Joe-Joe, the one that at least asked before entering or copping a feel, knocked on the white-painted pine door and said, “How abouts a massage, Kelly.”
This had ever been his angle, appealing to her to relate to him professionally, for the most unprofessional goal, getting his hands on her. She had typically said, “Call the office and make an appointment. Miss Doreen will be glad to schedule you.”
But with Cheryl’s toned arms enwrapping her and soft, firm breasts in her back, she did not feel as if she needed to answer.
Cheryl answered, in her husky smoker’s voice, “Get lost, needle-dick.”
Joe-Joe snarked, “I could get lost between the two of you.”
With that, Cheryl reached into the purse that was before Kelly’s face on the bed and withdrew a long dog-leg shaped object that shined in the moonlight. Raising up on her left hip, placing her manicured left hand gently over Kelly’s right ear, pressing her left ear into the mattress and snarling like a she-wolf, Cheryl extended her arm toward the door, a black shadow of menace in her hand. There was a dull metallic click, and then a booming roar, as flame shot out at the door and Joe-Joe screamed like a woman from the other side.
Oh My God!
The sound of Joe-Joe running down the hall hopefully meant he was not hit, and the sound of the cackling and laughter of Jase’s other friends, who had apparently put him up to it, seemed to indicate that no harm was done, other than the fist-sized hole in her bedroom door.

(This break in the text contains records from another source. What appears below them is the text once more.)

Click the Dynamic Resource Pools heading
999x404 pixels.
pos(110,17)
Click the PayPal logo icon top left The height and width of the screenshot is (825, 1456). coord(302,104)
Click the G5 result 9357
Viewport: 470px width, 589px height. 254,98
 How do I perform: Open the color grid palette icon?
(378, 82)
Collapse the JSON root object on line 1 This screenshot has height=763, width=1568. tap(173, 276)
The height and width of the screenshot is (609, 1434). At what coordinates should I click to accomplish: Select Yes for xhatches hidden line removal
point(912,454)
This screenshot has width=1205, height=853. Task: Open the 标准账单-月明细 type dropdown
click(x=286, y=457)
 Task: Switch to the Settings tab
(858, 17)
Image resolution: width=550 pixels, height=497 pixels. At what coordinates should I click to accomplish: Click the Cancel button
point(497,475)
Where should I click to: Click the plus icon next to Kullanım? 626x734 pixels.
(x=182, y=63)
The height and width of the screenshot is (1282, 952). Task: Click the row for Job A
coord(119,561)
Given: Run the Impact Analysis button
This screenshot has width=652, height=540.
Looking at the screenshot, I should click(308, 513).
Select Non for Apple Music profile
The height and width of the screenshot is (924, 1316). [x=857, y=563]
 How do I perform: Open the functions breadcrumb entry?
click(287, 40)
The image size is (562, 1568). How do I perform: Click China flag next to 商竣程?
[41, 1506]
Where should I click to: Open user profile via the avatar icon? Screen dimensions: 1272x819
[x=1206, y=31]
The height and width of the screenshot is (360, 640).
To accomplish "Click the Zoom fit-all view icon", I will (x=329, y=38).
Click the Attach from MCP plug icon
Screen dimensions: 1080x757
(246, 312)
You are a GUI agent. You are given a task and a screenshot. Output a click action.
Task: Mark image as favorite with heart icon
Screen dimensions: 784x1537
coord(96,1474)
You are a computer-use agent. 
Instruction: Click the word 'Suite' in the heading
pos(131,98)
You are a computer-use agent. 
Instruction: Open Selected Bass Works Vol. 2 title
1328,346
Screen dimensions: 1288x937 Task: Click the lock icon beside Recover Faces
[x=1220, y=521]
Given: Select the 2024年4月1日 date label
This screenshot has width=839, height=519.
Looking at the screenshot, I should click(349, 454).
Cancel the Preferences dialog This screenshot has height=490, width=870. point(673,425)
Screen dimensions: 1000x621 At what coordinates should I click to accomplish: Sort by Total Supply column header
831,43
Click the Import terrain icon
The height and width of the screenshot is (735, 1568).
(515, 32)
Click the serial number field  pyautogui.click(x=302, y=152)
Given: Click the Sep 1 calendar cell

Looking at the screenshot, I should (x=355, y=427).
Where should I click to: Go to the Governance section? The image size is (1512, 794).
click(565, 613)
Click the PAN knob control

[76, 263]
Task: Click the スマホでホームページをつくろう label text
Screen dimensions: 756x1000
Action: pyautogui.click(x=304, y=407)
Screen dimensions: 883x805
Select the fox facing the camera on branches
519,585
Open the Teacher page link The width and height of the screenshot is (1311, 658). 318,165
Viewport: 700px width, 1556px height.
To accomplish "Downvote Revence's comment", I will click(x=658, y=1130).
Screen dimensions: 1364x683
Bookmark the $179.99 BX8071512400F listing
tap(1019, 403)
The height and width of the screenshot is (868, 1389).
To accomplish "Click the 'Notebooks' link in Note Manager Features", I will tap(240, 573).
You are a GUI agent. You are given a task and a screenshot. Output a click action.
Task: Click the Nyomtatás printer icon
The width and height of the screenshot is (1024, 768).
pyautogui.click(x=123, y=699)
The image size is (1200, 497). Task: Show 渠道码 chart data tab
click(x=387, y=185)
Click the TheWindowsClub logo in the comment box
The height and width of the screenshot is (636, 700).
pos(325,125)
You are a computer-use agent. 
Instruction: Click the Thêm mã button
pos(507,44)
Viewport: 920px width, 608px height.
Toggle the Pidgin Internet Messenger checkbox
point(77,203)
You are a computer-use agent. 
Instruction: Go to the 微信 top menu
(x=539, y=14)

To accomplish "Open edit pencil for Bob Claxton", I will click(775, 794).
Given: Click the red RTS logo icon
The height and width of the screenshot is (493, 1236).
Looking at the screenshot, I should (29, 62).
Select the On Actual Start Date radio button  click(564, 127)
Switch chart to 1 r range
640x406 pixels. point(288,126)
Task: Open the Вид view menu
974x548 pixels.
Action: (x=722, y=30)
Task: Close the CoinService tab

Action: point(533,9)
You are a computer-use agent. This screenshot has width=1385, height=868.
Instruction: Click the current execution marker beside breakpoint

She worried momentarily about the door, then felt a tingling sensation between her legs, and sensed the fear slip away from her in the night, as Cheryl roller her over on her back and ruthlessly pried her legs apart with her greedy knees, more man than Jase had ever been, more like—Wow, can she kiss! How could I have forgotten so soon?
For once in her short, pretty life, Kelly Thompson did not have a care in the wide world.